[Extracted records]
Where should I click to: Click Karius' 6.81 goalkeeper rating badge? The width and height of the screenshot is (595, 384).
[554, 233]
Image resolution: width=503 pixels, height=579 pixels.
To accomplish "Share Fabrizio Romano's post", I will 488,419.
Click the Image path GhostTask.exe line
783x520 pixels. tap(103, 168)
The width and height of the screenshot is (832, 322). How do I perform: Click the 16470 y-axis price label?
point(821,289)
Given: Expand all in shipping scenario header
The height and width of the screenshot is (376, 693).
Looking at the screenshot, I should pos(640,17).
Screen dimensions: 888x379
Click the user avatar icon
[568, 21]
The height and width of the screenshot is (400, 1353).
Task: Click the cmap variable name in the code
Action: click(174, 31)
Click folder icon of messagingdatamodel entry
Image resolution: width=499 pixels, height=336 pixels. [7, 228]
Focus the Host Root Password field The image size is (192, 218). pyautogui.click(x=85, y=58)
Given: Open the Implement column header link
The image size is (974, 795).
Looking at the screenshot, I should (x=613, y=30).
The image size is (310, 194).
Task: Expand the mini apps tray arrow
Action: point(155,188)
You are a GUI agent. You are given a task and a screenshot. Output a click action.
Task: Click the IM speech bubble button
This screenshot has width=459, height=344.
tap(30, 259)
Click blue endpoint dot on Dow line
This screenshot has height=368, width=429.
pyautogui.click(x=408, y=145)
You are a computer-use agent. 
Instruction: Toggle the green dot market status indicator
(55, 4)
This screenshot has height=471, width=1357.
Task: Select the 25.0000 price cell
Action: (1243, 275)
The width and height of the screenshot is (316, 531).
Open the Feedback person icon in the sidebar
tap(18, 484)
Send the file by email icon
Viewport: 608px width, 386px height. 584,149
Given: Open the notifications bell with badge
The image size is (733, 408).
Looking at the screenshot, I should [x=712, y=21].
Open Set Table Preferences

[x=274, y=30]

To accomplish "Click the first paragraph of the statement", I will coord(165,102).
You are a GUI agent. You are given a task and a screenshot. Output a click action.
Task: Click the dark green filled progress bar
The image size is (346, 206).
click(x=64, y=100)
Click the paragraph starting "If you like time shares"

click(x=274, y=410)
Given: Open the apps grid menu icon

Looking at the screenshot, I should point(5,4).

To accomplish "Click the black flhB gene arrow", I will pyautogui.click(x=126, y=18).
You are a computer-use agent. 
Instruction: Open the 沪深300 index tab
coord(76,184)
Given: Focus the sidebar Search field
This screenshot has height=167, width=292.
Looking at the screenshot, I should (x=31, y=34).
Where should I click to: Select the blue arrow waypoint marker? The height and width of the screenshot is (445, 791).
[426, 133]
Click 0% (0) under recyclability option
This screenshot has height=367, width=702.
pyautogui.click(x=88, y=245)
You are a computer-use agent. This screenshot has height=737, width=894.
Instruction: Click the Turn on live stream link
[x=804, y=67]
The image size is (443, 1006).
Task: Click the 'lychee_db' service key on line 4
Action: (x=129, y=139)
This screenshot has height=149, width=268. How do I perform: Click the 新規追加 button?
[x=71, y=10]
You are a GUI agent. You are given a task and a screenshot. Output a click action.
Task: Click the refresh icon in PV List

**YOUR OBJECTIVE:** What you return should be the records above, repeated exactly.

**REPLY:**
Where should I click to: Click Karius' 6.81 goalkeeper rating badge? The width and height of the screenshot is (595, 384).
[554, 233]
Image resolution: width=503 pixels, height=579 pixels.
To accomplish "Share Fabrizio Romano's post", I will 488,419.
Click the Image path GhostTask.exe line
783x520 pixels. tap(103, 168)
The width and height of the screenshot is (832, 322). How do I perform: Click the 16470 y-axis price label?
point(821,289)
Given: Expand all in shipping scenario header
The height and width of the screenshot is (376, 693).
Looking at the screenshot, I should pos(640,17).
Screen dimensions: 888x379
Click the user avatar icon
[568, 21]
The height and width of the screenshot is (400, 1353).
Task: Click the cmap variable name in the code
Action: click(174, 31)
Click folder icon of messagingdatamodel entry
Image resolution: width=499 pixels, height=336 pixels. [7, 228]
Focus the Host Root Password field The image size is (192, 218). pyautogui.click(x=85, y=58)
Given: Open the Implement column header link
The image size is (974, 795).
Looking at the screenshot, I should (x=613, y=30).
The image size is (310, 194).
Task: Expand the mini apps tray arrow
Action: point(155,188)
You are a GUI agent. You are given a task and a screenshot. Output a click action.
Task: Click the IM speech bubble button
This screenshot has width=459, height=344.
tap(30, 259)
Click blue endpoint dot on Dow line
This screenshot has height=368, width=429.
pyautogui.click(x=408, y=145)
You are a computer-use agent. 
Instruction: Toggle the green dot market status indicator
(55, 4)
This screenshot has height=471, width=1357.
Task: Select the 25.0000 price cell
Action: (1243, 275)
The width and height of the screenshot is (316, 531).
Open the Feedback person icon in the sidebar
tap(18, 484)
Send the file by email icon
Viewport: 608px width, 386px height. 584,149
Given: Open the notifications bell with badge
The image size is (733, 408).
Looking at the screenshot, I should [x=712, y=21].
Open Set Table Preferences

[x=274, y=30]

To accomplish "Click the first paragraph of the statement", I will coord(165,102).
You are a GUI agent. You are given a task and a screenshot. Output a click action.
Task: Click the dark green filled progress bar
The image size is (346, 206).
click(x=64, y=100)
Click the paragraph starting "If you like time shares"

click(x=274, y=410)
Given: Open the apps grid menu icon

Looking at the screenshot, I should point(5,4).

To accomplish "Click the black flhB gene arrow", I will pyautogui.click(x=126, y=18).
You are a computer-use agent. 
Instruction: Open the 沪深300 index tab
coord(76,184)
Given: Focus the sidebar Search field
This screenshot has height=167, width=292.
Looking at the screenshot, I should (x=31, y=34).
Where should I click to: Select the blue arrow waypoint marker? The height and width of the screenshot is (445, 791).
[426, 133]
Click 0% (0) under recyclability option
This screenshot has height=367, width=702.
pyautogui.click(x=88, y=245)
You are a computer-use agent. This screenshot has height=737, width=894.
Instruction: Click the Turn on live stream link
[x=804, y=67]
The image size is (443, 1006).
Task: Click the 'lychee_db' service key on line 4
Action: (x=129, y=139)
This screenshot has height=149, width=268. How do I perform: Click the 新規追加 button?
[x=71, y=10]
You are a GUI agent. You are given a task and a screenshot. Output a click action.
Task: Click the refresh icon in PV List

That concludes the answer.